Reconstruction of scalar functions and vector fields from weighted V-line transforms with swinging branches
Gaik Ambartsoumian, Rohit Kumar Mishra, Indrani Zamindar
TL;DR
The article develops a unified framework for reconstructing scalar functions and vector fields from weighted V-line transforms with swinging branches in the plane, allowing vertex locations inside the support and without restricting branch directions or weights. It provides kernel descriptions and inversion formulas for diverse regimes: divergent-beam limits ($\alpha=0$), general scalar V-lines ($\alpha\neq0$), and vector V-lines at $\alpha=1$, as well as mixed cases with first moments. Key contributions include transport-equation based inversion for scalars, explicit kernel characterizations for vector data, and Poisson-system based reconstructions for vector fields, with explicit procedures for constant-branch settings and extensions to integral moments. The results generalize several prior findings in the literature and lay groundwork for numerical algorithms and higher-dimensional tensor extensions, with open questions on non-constant branches and practical implementation.

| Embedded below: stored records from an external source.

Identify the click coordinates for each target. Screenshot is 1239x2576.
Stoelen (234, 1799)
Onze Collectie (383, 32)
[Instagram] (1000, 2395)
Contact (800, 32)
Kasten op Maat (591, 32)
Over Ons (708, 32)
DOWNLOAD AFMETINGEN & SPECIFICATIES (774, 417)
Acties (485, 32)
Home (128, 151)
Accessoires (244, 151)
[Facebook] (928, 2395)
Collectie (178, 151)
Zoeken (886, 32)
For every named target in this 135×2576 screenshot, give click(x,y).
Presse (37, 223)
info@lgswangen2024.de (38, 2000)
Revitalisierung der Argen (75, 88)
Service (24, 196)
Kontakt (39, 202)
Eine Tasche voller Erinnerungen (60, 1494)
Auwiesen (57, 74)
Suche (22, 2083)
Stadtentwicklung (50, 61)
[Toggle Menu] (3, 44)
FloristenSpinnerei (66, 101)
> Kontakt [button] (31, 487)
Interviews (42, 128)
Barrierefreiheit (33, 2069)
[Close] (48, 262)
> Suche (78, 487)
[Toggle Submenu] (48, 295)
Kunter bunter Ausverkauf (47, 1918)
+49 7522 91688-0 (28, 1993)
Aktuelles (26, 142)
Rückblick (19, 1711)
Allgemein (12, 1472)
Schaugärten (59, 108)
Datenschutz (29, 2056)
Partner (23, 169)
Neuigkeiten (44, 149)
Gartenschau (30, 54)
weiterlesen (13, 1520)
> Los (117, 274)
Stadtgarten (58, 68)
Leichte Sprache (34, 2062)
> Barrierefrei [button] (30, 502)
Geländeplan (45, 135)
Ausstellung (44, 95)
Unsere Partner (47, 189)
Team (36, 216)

The work has potential impact on single-scattering tomography and related imaging modalities by enabling robust recovery under more realistic, flexible data-collection geometries.
Abstract
Weighted V-line transforms map a symmetric tensor field of order $m\ge0$ to a linear combination of certain integrals of those fields along two rays emanating from the same vertex. A significant focus of current research in integral geometry centers on the inversion of V-line transforms in formally determined setups. Of particular interest are the restrictions of these operators in which the vertices of integration trajectories can be anywhere inside the support of the field, while the directions of the pair of rays, often called branches of the V-line, are determined by the vertex location. Such transforms have been thoroughly investigated when the branch directions are either constant or radial. In addition to that, in most of the prior research on this subject, it was assumed that the weights of integration along each branch are the same. In this paper we analyze the transforms defined on scalar functions and vector fields, satisfying a much weaker assumption on the branch directions. The weights restriction is also lifted in all but one setup. Consequently, we extend multiple previously known results on the kernel description, injectivity, and inversion of the transforms with simplifying assumptions and prove pertinent statements for more general setups not studied before.